Example I wrote a while back using FileSystemObject:



Code:


Set oHTML = CreateObject("MSXML2.XMLhttp")
oHTML.Open "GET", "http://www.whatismyip.com", False
oHTML.Send
sText = Split(oHTML.ResponseText, "<TITLE>")
sIP   = Mid(sText(1), 12, 14)
'WScript.Echo Mid(sText(1), 12, 15)
Set oHTML = Nothing
'WScript.Quit

Set objFSO = CreateObject("Scripting.FileSystemObject")

'Create the text file
'Set objTS = objFSO.CreateTextFile("C:\Documents and Settings\eric\Desktop\IP.txt")
Set objTS = objFSO.OpenTextFile("C:\Documents and Settings\eric\Desktop\IP.txt", 8, True)

objTS.WriteLine(Trim(sIP) & " - " & Now())

'Clean up
objTS.Close
Set objTS = Nothing
Set objFSO = Nothing

WScript.Quit


----------



## asbo

Here, this should do what you're asking.


Code:


On Error Resume Next

Set objGetComputerList = CreateObject("Scripting.FileSystemObject")
Set fsoReadComputerList = objGetComputerList.OpenTextFile("computers.txt", 1, TristateFalse)
aryComputers = Split(fsoReadComputerList.ReadAll, vbCrLf)
fsoReadComputerList.Close
    
For Each strComputer In aryTasks
	'strComputer = "."
	Set objWMIService = GetObject("winmgmts:" _
	& "{impersonationLevel=impersonate}!\\" & strComputer & "\root\cimv2")

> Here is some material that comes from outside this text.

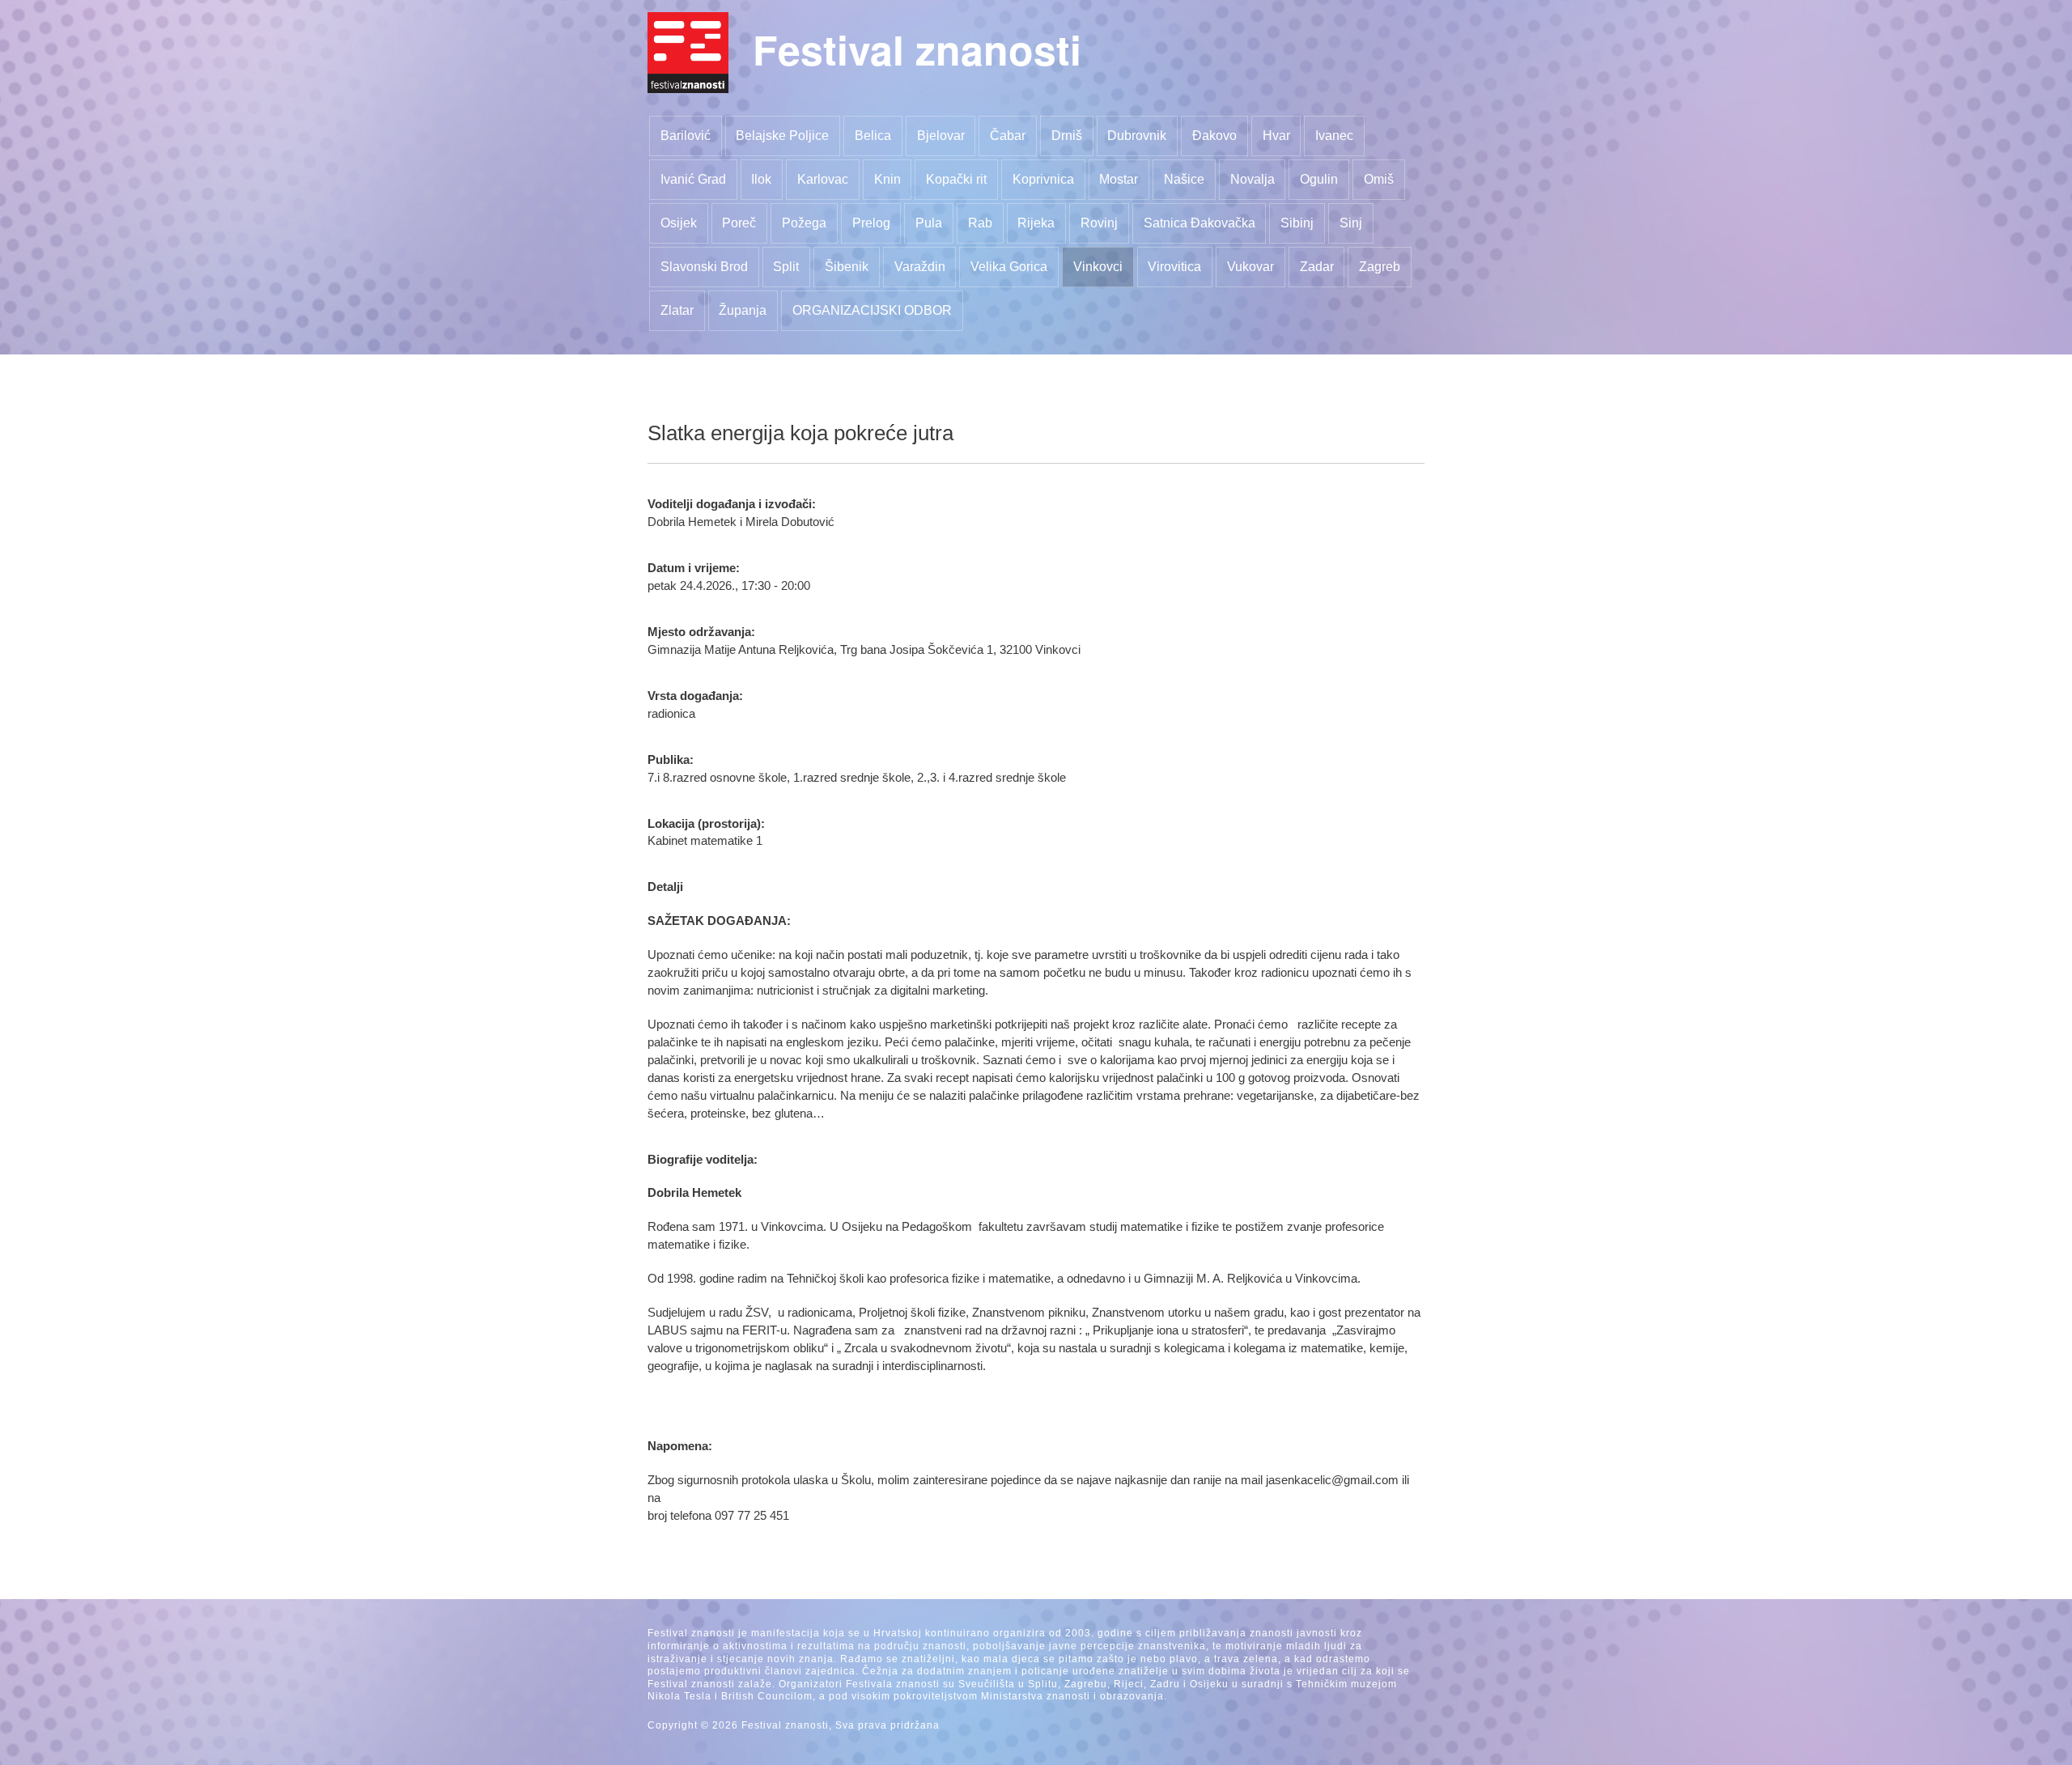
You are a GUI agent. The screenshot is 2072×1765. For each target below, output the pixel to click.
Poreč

	Set colNetAdapters = objWMIService.ExecQuery _
	("Select * from Win32_NetworkAdapterConfiguration where IPEnabled=TRUE")

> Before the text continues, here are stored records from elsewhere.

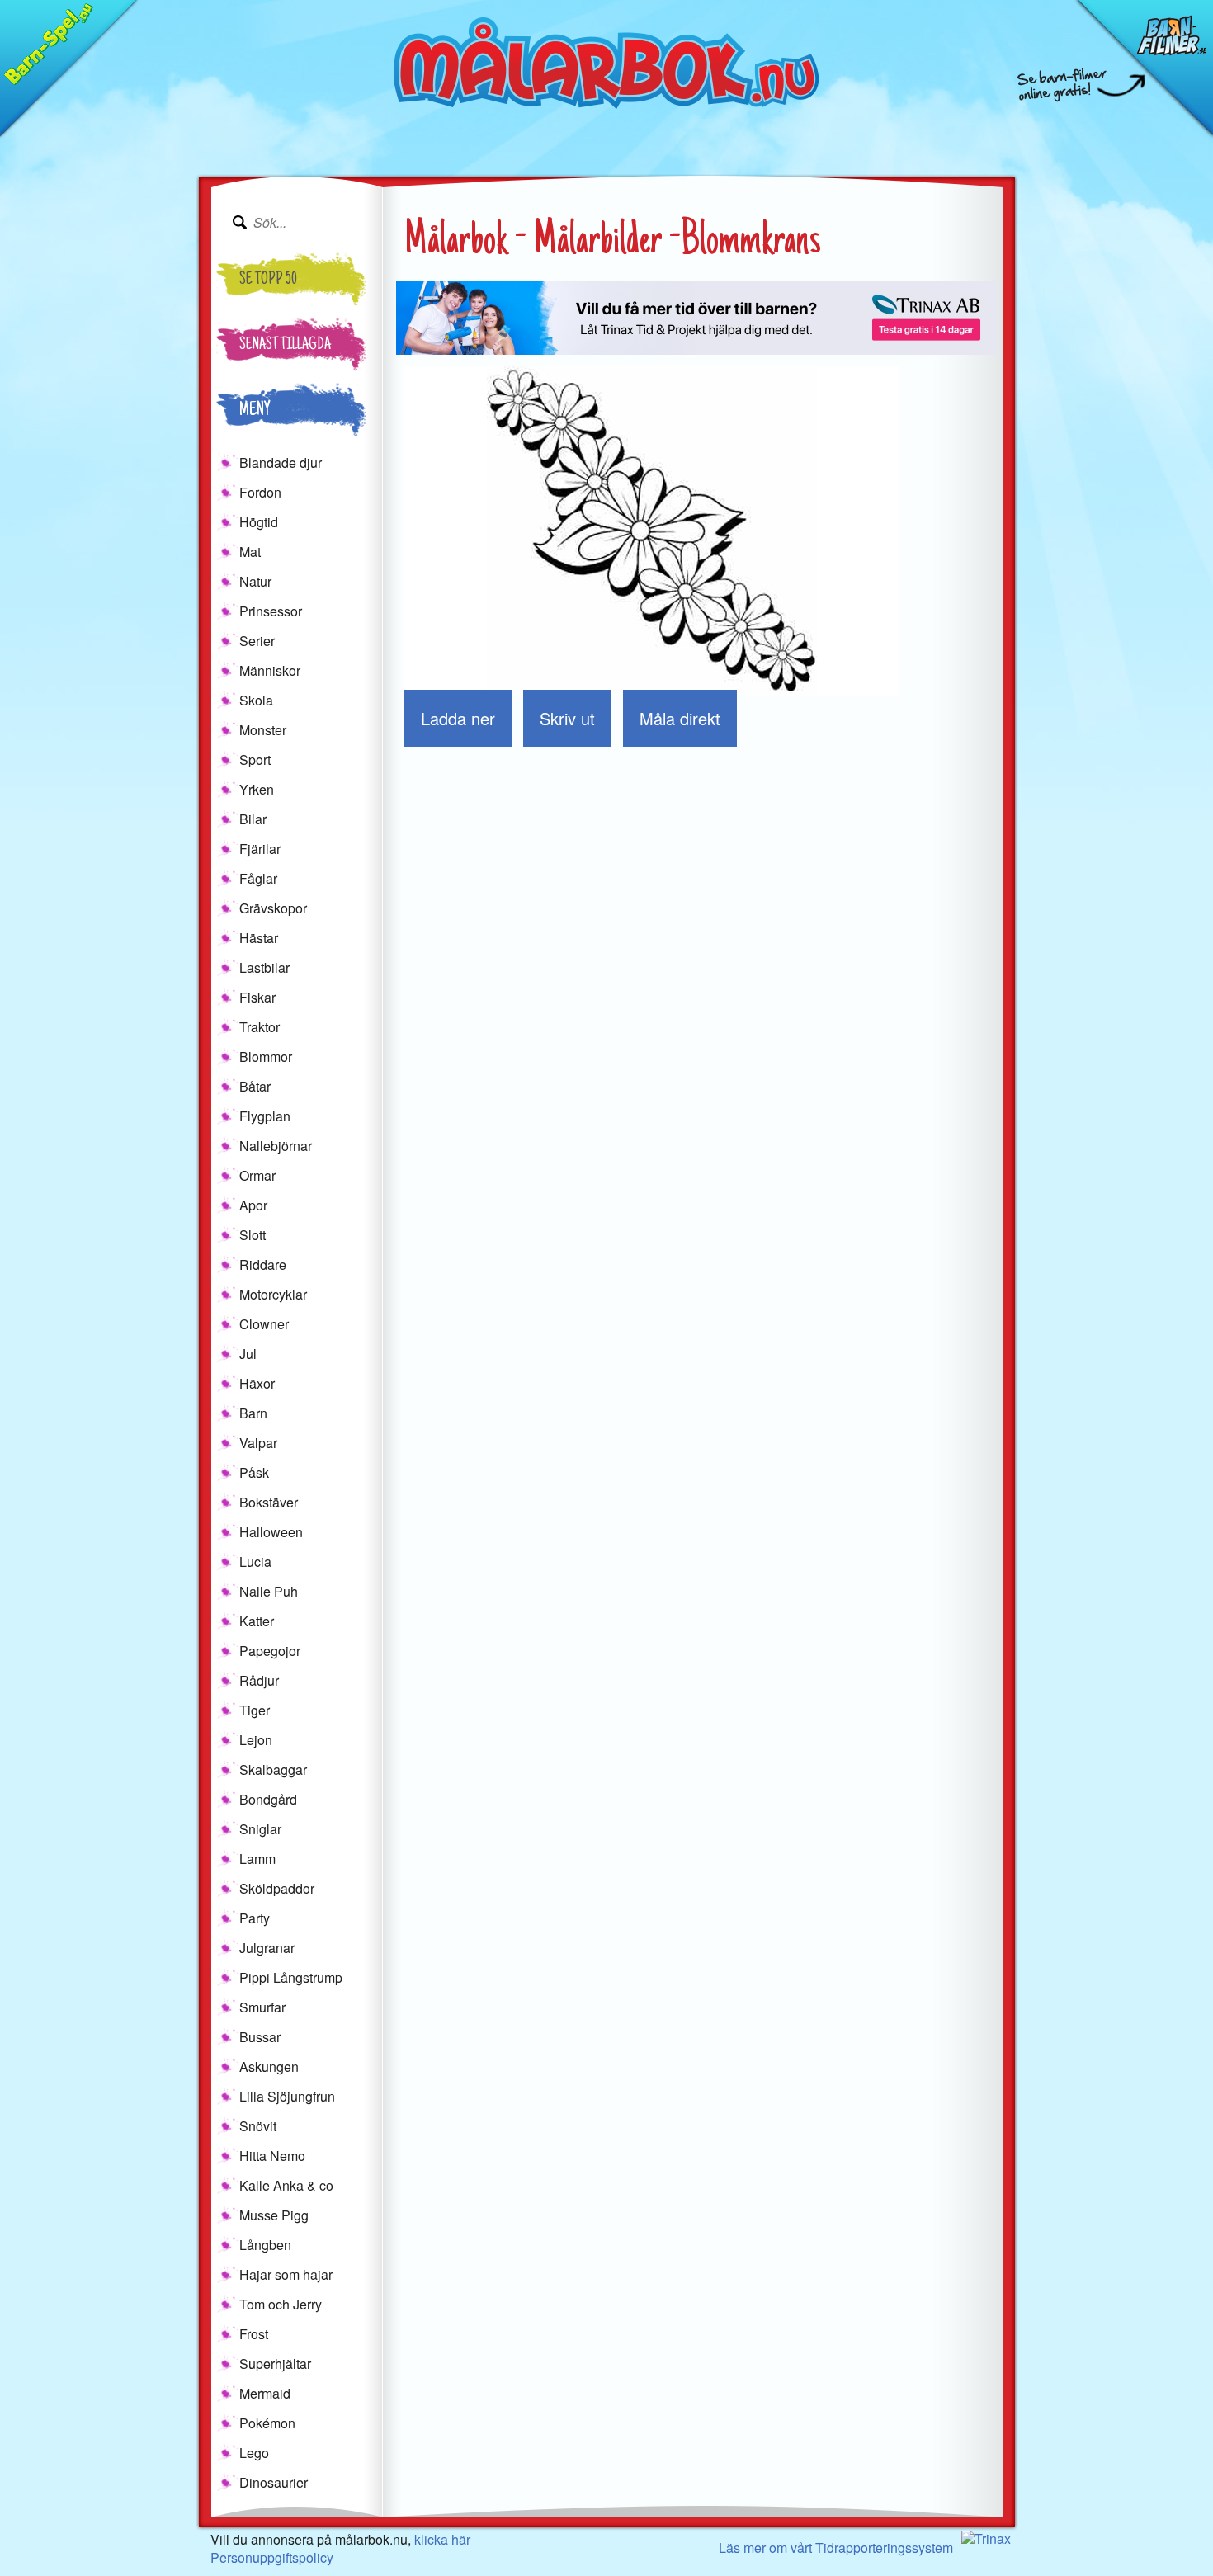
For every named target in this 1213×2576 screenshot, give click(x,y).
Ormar (257, 1175)
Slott (252, 1234)
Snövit (257, 2125)
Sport (255, 759)
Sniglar (260, 1828)
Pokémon (267, 2422)
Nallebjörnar (275, 1145)
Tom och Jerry (280, 2304)
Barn (253, 1413)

	For Each objNetAdapter In colNetAdapters
		errEnable = objNetAdapter.EnableDHCP()
		objNetAdapter.SetDynamicDNSRegistration FULL_DNS_REGISTRATION, _
		DOMAIN_DNS_REGISTRATION

	Next
Next

Just create `computers.txt` with one computer per line and you're set.


----------